Bullying has taken on a whole new dimension by hitting the cyber world. Now kids can bully at all times of day and night and hundreds of people can see it at a time.
Sticks and stones are not the only schoolyard weapons that can hurt kids. Words can hurt just as badly, and cyber bullying has taken it to the next level.
The Pinellas County School District, individual schools, Juvenile Welfare Board, and Gulf Coast Jewish Family and Community Services are all working together to combat this problem so kids across the county can feel safe coming to school.
A changing world
Bullying is nothing new. Even several centuries ago, bullying was documented in literature, said Shelba Waldron, senior program consultant with the JWB. In some ways, bullying today has not changed much since today’s adults were young.
“Outside of social media, outside of the Internet, I don’t think it’s very different,” Waldron said. “Even at young ages, in elementary school, kids bully each other and it’s still the same level.”
Kids still pick on the kids seen as “different,” she said. Kids still bully on the bus and in the bathrooms and in other places where adults are not present. And the younger the kids are, the more likely they will bully by socialization and isolation. For instance, kids may deliberately exclude another child from their games or groups, Waldron said.
However, the prevalence of the Internet now takes things to a whole new level, she said. Now, rather than a bully just saying mean, nasty things to someone’s face in front of a limited number of people, they can text those things to the victim and then forward the message to a dozen people, Waldron said. Then those kids can each forward it to another dozen people. Or if the bullying takes place on social media or other areas of the Internet, hundreds if not thousands of people can see it.
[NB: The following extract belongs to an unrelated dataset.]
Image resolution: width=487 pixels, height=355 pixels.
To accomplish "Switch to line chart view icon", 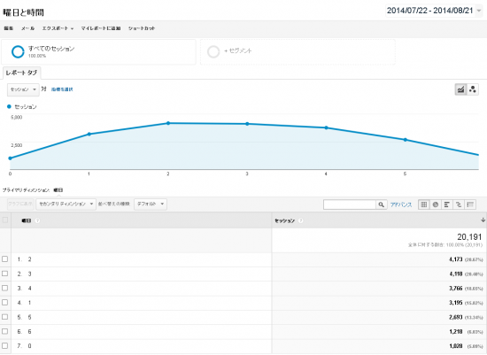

“It just keeps multiplying,” Waldron said. “And what happens to the victims, they now go to school in a total level of fear. They no longer know who is bullying them. They don’t know who knows what. Whereas before, if you’re just bullying on the bus, you know it’s just the kids who were on the bus and maybe a couple of friends they’ve told. But now we can tell kids at 2 a.m. So now I can bully you on the bus and I can go video it. I’m going to take pictures of it, and now I’m going to go put it on the Internet and now all the school is going to know.”
This is where criminal charges and the new laws start coming in, she said. Especially if it involves sexting. Every cellphone now comes with a built-in camera, and kids don’t always realize that if they take a sexy picture of themselves, not only can the wrong person get a hold of that and forward it on to the whole school, but if the person is underage, it also could count as being in possession of child pornography.
Social media is a huge battleground for bullying. Even though most of those sites require a user to be at least 13 years old to have an account, kids who are younger are gaining access to it, said Joan Reubens, bullying prevention specialist with Pinellas County Schools.
“The reality is the cyber world has really opened it up (for bullying,)” Reubens said. “The students, even as young as kindergarten, have cellphones and social networking sites like Facebook. I’ve spoken to kindergartners about it. Usually it’s an older sibling who has set them up with an account.”
The immediacy and permanency is what is so damaging and traumatic, Reubens said.
“When they send it electronically, kids see it over and over again,” Reubens said. “And masses of people see it.”
What is bullying?
More people are talking about bullying, which is good, however therefore sometimes kids label everything as bullying, Waldron said.
“‘She looked at me strange, she’s bullying.’ No, that’s not bullying,” Waldron said. “Sometimes, they’re using that natural childhood bickering that’s going on and they’re saying everything is bullying.”
True bullying is about power and control, Waldron said.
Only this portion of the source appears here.